The school, run by the UN Palestinian refugee agency (UNRWA), may have been hit several times, said the agency's communications director, Juliette Touma.

She said she could not confirm the death toll at this stage. Media in Hamas-run Gaza had earlier put the toll at 35-40. Thawabta and a medical source said 40 had been killed, including 14 children and nine women.

Israel announced a new military campaign in central Gaza on Wednesday as it battles fighters relying on hit-and-run insurgency tactics. It says there will be no halt to fighting during ceasefire talks, which have intensified since US President Joe Biden outlined a proposal on Friday.

Since a week-long truce in November, all attempts to arrange a ceasefire have failed with each side blaming the other.

Israel says it is prepared to discuss only temporary pauses until the Islamist militant group is defeated. Hamas leaders reiterated their position on Wednesday that any ceasefire plan must entail a permanent end to the war.

A senior Hamas official indicated that was the movement's reply to Biden — an apparent rebuttal. But senior Hamas official Sami Abu Zuhri told Reuters on Thursday the movement had rejected the Israeli agreement that Biden referred to, not Biden's views or the ideas he made public.

"We welcomed what Biden said about ending the aggression and the Israeli withdrawal but the document which makes the basis of the American draft resolution at the UN Security Council has no mention of ending the aggression or the withdrawal," he said.

Mediators meet in Doha

Washington is still pressing hard to come up with a formula that both sides can agree. CIA director William Burns met senior officials from mediators Qatar and Egypt on Wednesday in Doha to discuss the ceasefire proposal.

Biden has repeatedly declared that ceasefires were close over the past several months, only for no truce to materialise.

Last week's high-profile announcement coincides with intense domestic political pressure on Israeli Prime Minister Benjamin Netanyahu to chart a path to end the eight-month-old war and negotiate the release of Israeli hostages held by Hamas.

Hamas, which rules Gaza, precipitated the war by attacking Israeli territory on Oct 7, killing around 1,200 people and capturing more than 250 hostages, according to Israeli tallies.
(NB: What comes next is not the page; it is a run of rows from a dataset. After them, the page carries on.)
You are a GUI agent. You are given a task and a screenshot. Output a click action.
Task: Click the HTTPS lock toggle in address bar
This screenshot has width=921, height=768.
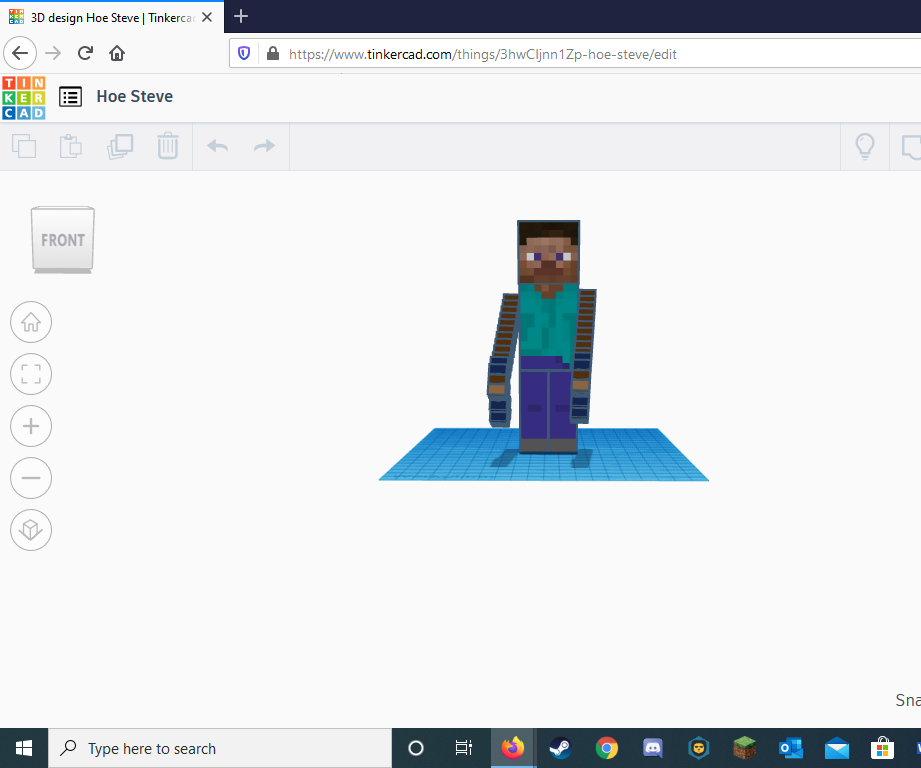click(271, 53)
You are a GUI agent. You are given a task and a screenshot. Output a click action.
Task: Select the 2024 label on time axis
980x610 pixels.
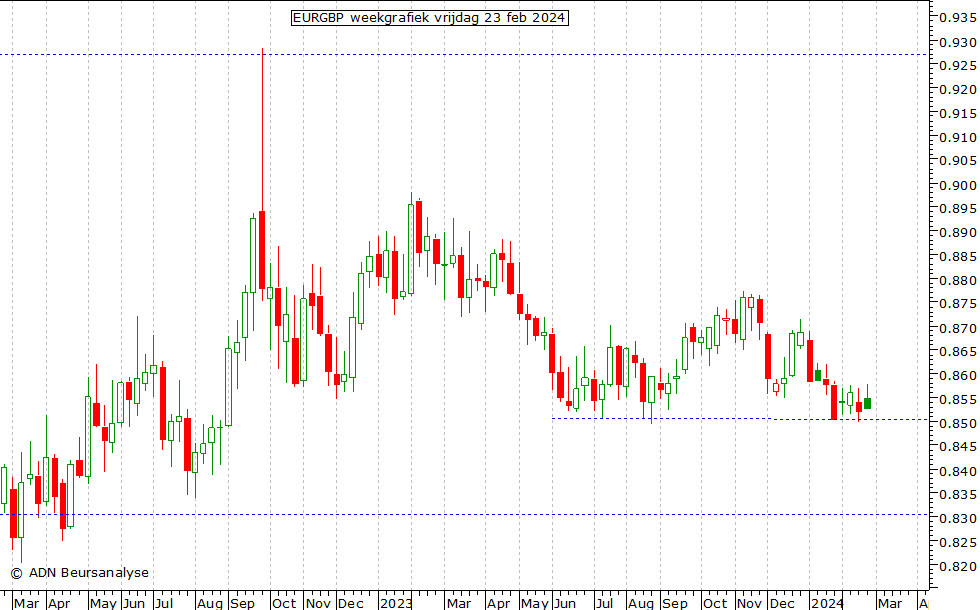tap(826, 603)
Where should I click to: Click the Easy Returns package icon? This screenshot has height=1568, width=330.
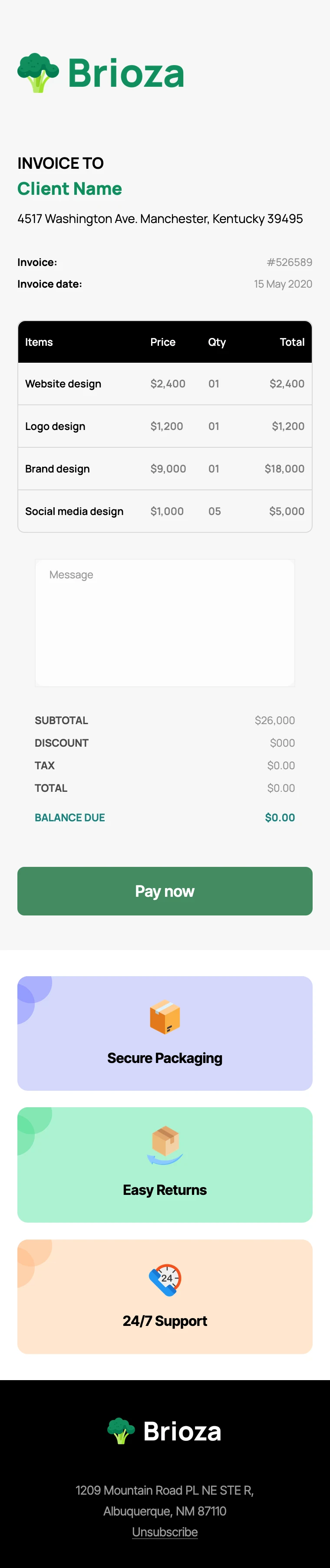pyautogui.click(x=165, y=1145)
Around half of the hostages were freed in the November truce.

Israel's military assault on Gaza has killed more than 36,000 people, according to health officials in the territory, who say thousands more dead are feared buried under the rubble.

About half of Hamas's forces have been wiped out in eight months of fighting and the group is relying on insurgent tactics to frustrate Israel's attempts to take control of Gaza, US and Israeli officials told Reuters.
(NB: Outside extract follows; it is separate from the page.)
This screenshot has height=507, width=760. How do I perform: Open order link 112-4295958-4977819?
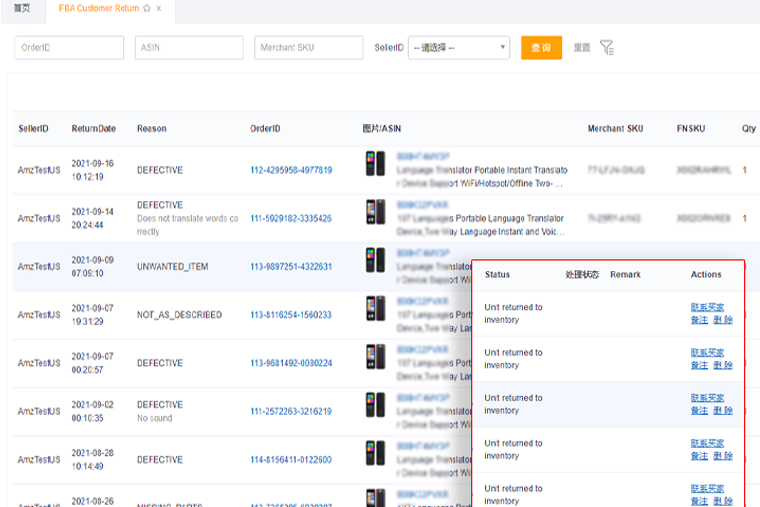[x=291, y=171]
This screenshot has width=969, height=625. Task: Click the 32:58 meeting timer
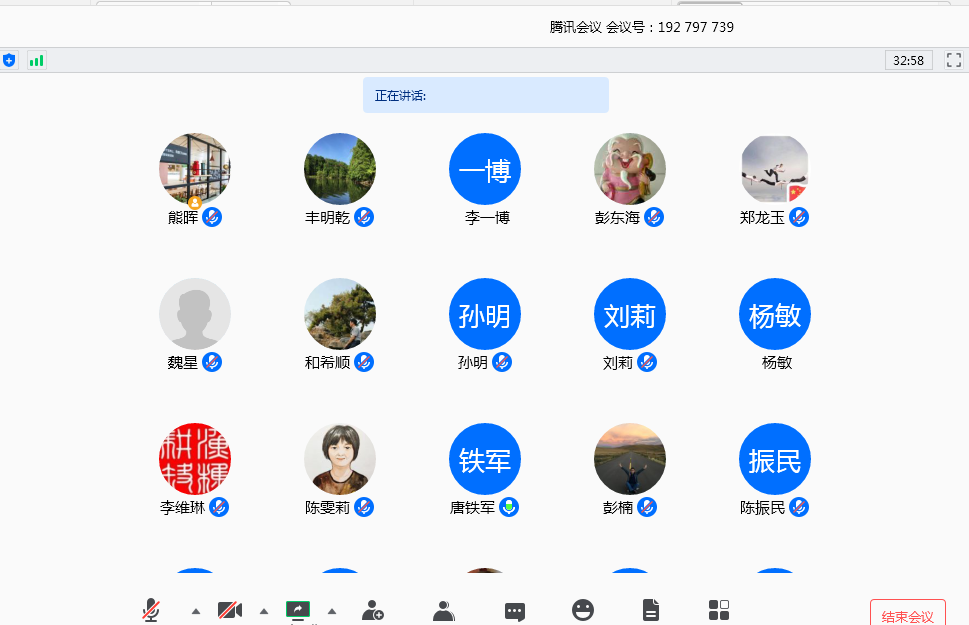tap(908, 60)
Hamas has been reduced to 9,000 to 12,000 fighters, according to three senior US officials familiar with battlefield developments, down from American estimates of 20,000-25,000 before the conflict. Israel says it has lost almost 300 troops in the Gaza campaign.

Hamas does not disclose fatalities among its fighters and some officials have described Israel's figures for the number of Hamas fighters killed as exaggerated.
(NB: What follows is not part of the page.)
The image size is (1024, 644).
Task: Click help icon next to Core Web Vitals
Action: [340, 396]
Meanwhile, a conflict between Israel and the Lebanon-based Hezbollah is threatening to escalate, with the US State Department warning against a full-blown war.

Although Biden described the ceasefire proposal as an Israeli offer, Israel's government has been lukewarm in public. A top Netanyahu aide confirmed on Sunday that Israel had made the proposal even though it was "not a good deal".

Far-right members of Netanyahu's government have pledged to quit if he agrees to a peace deal that leaves Hamas in place, a move that could force a new election and end the political career of Israel's longest-serving leader.

Centrist opponents who joined Netanyahu's war cabinet in a show of unity at the outset of the conflict have also threatened to quit, saying his government has no plan.